The aggregate percentage of Common Stock reported as owned by the Reporting Persons is based upon 2,388,157 shares of Common Stock outstanding, which is the total number of shares of Common Stock based on information reported in the Issuer’s Final Prospectus filed pursuant to Rule 424(b)(4) filed with the Securities and Exchange Commission on March 20, 2023 and information obtained from the Issuer. The number of shares of common stock issued and outstanding reflects the 1-for-16 reverse stock split of the Issuer’s issued and outstanding shares of Common Stock, which became effective on March 14, 2023.

 

During the past sixty (60) days, there were no other purchases or sales of shares of Common Stock, or securities convertible into or exchangeable for shares of Common Stock, by the Reporting Persons or any person or entity for which the Reporting Persons possess voting or dispositive control over the securities thereof.

 

As of the filing date hereof, the Reporting Persons ceased to be the beneficial owner of more than five percent of the issued and outstanding shares of Common Stock of the Issuer.
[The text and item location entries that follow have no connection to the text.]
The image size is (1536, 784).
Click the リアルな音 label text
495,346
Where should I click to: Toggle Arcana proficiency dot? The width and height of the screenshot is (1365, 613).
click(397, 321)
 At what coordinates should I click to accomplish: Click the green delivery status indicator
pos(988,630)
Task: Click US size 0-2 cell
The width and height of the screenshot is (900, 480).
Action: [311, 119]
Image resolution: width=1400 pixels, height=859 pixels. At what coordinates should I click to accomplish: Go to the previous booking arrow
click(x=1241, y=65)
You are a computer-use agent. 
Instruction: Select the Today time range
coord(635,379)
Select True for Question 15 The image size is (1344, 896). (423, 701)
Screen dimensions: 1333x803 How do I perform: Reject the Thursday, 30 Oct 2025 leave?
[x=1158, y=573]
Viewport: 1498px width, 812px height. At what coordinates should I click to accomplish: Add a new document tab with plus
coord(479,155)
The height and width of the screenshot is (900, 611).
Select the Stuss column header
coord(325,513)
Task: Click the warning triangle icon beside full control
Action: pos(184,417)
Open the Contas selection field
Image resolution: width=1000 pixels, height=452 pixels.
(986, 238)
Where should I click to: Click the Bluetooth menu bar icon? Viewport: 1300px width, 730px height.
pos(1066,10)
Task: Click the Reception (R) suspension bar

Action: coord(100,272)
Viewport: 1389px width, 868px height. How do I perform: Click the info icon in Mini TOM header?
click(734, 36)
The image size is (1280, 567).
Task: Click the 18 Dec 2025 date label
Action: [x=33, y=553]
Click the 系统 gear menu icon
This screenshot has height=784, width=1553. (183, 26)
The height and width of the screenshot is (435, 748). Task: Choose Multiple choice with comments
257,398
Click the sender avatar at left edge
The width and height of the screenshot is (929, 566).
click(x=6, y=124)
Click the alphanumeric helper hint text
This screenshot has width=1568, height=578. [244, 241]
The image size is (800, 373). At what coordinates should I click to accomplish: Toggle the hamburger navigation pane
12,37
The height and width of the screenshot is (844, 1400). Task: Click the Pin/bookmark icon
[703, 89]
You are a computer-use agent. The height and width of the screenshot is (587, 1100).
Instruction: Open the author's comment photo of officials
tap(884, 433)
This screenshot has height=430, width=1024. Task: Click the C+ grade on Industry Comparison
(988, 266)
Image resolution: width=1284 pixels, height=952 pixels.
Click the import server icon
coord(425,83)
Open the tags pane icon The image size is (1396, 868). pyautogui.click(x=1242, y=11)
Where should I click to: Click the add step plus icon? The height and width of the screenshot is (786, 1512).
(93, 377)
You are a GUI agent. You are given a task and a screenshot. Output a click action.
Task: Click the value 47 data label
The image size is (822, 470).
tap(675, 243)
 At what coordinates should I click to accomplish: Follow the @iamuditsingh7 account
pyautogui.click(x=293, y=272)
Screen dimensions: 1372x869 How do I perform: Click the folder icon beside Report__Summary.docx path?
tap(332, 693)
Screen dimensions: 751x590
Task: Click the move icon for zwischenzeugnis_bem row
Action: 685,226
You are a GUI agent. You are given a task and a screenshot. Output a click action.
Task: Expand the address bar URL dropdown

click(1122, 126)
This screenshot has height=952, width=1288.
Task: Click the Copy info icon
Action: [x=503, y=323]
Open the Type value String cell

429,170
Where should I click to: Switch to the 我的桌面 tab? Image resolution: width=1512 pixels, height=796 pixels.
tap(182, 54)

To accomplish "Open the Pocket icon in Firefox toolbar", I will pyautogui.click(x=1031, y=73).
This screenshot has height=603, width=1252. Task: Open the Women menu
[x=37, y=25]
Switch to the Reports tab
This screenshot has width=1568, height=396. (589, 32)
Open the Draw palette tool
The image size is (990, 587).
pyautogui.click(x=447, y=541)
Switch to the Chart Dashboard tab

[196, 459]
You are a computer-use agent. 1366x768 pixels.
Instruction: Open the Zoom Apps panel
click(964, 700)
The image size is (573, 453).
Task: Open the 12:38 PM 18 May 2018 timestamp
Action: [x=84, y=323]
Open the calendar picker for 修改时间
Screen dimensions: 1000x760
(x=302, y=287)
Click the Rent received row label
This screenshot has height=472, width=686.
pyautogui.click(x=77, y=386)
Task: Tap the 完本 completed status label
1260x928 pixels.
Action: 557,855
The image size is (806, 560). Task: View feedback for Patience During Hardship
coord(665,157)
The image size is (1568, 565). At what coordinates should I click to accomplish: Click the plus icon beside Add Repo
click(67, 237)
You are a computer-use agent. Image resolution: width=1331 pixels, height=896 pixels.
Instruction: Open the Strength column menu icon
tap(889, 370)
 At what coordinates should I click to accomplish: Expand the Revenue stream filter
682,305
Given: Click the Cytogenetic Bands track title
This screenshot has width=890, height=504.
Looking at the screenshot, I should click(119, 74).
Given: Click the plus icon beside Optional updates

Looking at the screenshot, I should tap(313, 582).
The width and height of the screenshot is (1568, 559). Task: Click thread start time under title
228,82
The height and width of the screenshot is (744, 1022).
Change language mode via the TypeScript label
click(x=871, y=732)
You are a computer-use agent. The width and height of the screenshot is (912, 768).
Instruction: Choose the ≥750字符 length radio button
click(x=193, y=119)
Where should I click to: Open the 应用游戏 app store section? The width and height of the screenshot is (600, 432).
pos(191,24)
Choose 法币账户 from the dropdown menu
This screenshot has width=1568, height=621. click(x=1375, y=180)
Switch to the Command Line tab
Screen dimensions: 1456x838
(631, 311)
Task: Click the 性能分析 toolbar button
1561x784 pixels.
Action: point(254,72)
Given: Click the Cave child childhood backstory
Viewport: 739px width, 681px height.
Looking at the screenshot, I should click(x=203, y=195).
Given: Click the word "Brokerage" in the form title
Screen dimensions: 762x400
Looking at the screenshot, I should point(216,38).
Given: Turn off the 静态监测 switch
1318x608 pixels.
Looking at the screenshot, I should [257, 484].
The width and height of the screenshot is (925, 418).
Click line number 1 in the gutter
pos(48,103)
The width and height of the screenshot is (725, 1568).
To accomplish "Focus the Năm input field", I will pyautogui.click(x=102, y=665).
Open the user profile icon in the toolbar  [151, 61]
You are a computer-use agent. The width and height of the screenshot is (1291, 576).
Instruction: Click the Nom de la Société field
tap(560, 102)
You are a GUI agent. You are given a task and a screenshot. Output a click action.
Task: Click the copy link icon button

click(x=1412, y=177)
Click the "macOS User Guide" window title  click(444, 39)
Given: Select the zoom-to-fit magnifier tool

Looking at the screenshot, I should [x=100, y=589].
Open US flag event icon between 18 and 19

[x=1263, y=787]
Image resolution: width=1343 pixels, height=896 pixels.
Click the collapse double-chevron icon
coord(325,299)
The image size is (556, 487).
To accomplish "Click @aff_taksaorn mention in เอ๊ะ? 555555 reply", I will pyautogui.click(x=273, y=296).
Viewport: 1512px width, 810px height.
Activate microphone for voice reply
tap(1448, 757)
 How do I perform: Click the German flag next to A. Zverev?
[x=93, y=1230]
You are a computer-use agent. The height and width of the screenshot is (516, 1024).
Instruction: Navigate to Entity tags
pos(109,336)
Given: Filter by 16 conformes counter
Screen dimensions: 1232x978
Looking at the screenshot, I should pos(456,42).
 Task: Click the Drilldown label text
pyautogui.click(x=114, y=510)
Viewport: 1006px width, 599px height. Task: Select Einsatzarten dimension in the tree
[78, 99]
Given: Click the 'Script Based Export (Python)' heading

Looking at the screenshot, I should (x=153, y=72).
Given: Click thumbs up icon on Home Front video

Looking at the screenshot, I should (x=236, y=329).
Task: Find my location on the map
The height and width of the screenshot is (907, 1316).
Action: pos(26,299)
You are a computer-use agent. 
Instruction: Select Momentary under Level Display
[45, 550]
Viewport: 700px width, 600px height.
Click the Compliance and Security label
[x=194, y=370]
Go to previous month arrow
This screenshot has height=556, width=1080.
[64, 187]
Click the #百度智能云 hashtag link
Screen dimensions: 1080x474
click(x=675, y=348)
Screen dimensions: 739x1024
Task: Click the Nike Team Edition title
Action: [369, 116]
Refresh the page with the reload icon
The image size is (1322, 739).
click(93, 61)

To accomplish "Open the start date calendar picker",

The filing of this Amendment No. 1 constitutes an exit filing for the Reporting Persons.

 

 
4

 

 

Signature

 

After reasonable inquiry and to the best of my knowledge and belief, I certify that the information set forth in this statement is true, complete and correct.

 

March 31, 2023

 

 

 

 

By:

/s/ David Hale

 

Name:

David Hale

 

 

HALE BIOPHARMA VENTURES LLC 

 

 

 

 

By: David Hale, its Chief Executive Officer

 

 

 

 

By:

/s/ David Hale

 

Name:

David Hale

 

Title:

Chief Executive Officer

 

 

* This reporting person disclaims beneficial ownership of these reported securities except to the extent of its pecuniary interest therein, and this report shall not be deemed an admission that any such person is the beneficial owner of these securities for purposes of Section 16 of the U.S. Securities Exchange Act of 1934, as amended, or for any other purpose.

 

Attention: Intentional misstatements or omissions of fact constitute

Federal criminal violations (see 18 U.S.C. 1001).